→ **YOUR TASK**: Begin at the line that holds "The height and" and retype every line through the end of the material, both included. Leave out the pictures.
------------------------------
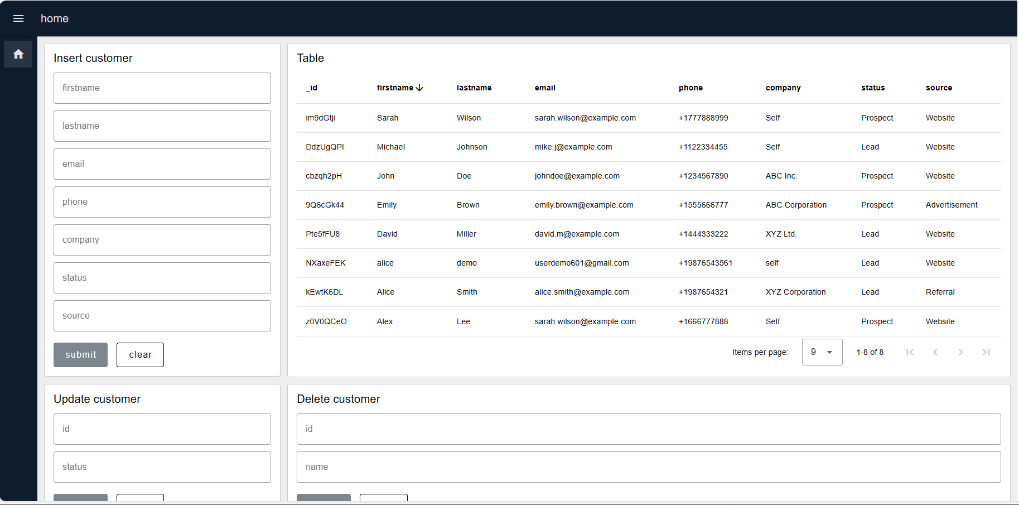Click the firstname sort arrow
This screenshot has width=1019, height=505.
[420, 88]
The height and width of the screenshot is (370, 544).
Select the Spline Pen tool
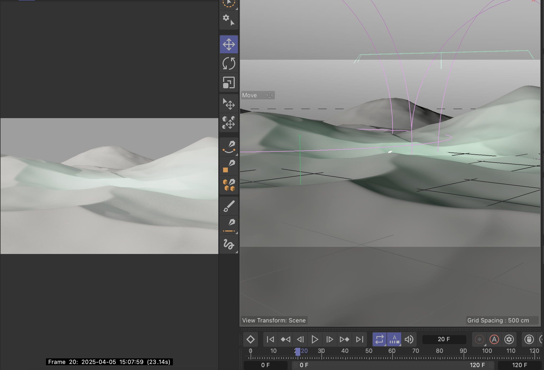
------------------------------
→ **WRITTEN RESPONSE**:
The height and width of the screenshot is (370, 544).
Select the Spline Pen tool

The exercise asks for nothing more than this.